_Description of the task_
For the listing that follows, give again exactly the lines from the one with "The height and width of the screenshot is (884, 1372)." to the one with "Open the AdBlock", including both.

╭──

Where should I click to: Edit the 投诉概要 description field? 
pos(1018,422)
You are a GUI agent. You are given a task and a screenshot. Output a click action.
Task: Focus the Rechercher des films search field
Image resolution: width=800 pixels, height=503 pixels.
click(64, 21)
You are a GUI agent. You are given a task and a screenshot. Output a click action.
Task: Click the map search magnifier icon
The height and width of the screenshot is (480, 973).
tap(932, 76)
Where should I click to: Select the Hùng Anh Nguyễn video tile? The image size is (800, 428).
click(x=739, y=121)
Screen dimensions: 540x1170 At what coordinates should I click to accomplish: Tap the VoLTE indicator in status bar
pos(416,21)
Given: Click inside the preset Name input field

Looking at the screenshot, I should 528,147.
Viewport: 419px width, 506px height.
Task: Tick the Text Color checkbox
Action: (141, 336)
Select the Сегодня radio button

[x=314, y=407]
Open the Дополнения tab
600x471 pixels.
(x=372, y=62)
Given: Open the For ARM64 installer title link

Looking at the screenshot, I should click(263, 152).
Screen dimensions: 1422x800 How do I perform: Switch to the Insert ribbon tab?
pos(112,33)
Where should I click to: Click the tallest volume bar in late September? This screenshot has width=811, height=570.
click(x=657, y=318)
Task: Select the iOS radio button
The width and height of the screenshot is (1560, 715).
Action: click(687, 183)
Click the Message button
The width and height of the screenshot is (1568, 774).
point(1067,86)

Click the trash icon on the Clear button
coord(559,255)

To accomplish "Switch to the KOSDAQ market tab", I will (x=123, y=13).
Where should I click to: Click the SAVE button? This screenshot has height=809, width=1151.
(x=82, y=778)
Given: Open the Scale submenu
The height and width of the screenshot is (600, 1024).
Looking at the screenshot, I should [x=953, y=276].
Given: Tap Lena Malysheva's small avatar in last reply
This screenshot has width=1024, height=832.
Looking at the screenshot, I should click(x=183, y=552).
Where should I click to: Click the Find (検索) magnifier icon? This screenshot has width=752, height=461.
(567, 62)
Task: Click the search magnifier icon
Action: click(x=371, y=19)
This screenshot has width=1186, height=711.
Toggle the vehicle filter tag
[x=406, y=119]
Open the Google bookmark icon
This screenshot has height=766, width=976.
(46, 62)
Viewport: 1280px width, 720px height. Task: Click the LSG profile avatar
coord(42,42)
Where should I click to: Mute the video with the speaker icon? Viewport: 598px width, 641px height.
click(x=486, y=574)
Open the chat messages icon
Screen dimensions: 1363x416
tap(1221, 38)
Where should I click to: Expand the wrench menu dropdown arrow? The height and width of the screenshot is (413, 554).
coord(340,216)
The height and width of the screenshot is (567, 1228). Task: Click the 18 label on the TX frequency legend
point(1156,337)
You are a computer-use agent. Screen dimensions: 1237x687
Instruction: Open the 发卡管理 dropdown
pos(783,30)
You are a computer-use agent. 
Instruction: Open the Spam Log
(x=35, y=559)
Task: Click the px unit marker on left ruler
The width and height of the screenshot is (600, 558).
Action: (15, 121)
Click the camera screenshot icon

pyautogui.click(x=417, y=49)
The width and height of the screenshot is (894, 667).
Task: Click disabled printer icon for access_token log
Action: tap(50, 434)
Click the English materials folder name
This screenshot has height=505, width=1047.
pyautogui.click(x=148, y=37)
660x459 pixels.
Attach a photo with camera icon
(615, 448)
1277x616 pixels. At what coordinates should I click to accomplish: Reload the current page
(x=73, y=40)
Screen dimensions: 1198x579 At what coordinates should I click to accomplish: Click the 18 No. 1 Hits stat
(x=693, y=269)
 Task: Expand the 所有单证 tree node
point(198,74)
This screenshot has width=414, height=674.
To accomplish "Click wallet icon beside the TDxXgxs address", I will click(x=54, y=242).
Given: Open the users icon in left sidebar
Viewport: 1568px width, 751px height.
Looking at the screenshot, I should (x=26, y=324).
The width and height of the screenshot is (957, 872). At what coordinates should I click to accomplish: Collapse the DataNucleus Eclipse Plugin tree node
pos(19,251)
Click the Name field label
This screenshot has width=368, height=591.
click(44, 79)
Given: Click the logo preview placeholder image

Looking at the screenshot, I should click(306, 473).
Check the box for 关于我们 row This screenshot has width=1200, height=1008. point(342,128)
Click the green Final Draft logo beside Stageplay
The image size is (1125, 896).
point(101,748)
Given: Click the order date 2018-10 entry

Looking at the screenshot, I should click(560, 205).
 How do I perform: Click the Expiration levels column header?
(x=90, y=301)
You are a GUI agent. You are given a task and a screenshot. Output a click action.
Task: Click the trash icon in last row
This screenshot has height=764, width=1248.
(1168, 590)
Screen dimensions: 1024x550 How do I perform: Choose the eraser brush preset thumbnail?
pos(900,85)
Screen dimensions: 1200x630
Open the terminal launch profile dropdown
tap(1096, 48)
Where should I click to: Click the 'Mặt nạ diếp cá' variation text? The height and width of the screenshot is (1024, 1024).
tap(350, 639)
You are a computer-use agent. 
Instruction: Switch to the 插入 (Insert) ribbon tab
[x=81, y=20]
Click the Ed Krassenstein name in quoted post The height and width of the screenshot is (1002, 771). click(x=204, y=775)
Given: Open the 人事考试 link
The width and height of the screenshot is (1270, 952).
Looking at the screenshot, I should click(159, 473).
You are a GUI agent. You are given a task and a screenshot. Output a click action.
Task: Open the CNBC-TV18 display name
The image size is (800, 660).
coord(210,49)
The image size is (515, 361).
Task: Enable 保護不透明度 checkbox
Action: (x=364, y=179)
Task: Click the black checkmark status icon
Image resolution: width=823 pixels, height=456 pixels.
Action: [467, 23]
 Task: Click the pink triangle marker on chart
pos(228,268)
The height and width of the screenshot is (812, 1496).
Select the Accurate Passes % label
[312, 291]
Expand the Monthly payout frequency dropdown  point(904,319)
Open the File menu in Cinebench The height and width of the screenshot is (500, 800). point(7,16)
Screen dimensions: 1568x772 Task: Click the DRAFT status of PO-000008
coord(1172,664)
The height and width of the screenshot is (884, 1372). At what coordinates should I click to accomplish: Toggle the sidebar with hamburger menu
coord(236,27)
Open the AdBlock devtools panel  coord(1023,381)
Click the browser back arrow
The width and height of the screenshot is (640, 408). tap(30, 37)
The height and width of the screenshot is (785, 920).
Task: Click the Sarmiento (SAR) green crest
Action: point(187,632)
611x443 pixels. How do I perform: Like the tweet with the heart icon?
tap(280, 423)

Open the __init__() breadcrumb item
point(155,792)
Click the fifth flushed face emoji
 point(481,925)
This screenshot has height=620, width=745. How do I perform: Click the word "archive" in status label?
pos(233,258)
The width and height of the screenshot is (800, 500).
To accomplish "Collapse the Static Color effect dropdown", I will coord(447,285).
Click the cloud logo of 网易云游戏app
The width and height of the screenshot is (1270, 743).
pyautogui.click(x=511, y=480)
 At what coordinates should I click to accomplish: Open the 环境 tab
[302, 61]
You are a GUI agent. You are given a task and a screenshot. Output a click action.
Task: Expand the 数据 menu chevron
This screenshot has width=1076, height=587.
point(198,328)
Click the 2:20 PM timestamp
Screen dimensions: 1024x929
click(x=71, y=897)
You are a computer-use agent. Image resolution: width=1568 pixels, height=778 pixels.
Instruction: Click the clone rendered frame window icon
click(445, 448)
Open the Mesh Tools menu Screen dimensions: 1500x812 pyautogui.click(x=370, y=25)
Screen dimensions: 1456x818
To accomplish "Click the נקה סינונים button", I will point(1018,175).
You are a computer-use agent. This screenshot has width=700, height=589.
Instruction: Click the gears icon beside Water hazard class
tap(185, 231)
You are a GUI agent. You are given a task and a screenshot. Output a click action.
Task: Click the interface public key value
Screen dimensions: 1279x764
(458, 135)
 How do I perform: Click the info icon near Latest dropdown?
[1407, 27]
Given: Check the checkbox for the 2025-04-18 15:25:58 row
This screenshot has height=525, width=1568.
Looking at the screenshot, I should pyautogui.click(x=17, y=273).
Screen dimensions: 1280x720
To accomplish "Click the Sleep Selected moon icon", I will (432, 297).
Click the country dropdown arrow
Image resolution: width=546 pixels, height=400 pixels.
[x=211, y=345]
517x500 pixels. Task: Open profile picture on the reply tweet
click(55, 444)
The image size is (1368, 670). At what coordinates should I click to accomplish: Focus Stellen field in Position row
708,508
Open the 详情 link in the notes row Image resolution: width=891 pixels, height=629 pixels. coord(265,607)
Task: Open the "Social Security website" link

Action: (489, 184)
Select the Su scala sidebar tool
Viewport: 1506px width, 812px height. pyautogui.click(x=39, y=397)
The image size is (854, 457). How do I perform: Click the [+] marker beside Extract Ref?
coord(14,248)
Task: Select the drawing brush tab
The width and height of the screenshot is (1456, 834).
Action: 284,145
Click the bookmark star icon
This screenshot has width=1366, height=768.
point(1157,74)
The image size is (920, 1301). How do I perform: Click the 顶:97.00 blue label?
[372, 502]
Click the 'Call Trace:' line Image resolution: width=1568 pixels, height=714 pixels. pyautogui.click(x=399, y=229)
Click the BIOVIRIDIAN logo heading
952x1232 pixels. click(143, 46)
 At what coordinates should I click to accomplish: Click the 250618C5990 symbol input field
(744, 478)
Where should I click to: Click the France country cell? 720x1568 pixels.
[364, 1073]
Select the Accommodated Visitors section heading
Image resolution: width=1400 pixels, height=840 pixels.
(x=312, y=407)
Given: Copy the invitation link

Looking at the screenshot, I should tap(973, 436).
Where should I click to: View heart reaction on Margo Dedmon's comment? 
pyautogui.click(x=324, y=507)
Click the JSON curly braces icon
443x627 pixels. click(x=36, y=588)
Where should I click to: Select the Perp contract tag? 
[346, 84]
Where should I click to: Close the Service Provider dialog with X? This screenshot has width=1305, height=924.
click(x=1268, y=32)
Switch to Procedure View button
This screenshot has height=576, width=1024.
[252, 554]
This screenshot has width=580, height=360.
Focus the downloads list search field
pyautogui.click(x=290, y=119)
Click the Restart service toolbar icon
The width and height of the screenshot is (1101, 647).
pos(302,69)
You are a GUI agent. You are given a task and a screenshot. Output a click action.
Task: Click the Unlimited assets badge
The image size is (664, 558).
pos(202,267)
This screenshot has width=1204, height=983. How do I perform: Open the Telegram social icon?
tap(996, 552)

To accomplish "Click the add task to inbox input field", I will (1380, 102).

╰──

_Exercise output_
The height and width of the screenshot is (884, 1372). At what coordinates should I click to accomplish: Toggle the sidebar with hamburger menu
coord(236,27)
Open the AdBlock devtools panel  coord(1023,381)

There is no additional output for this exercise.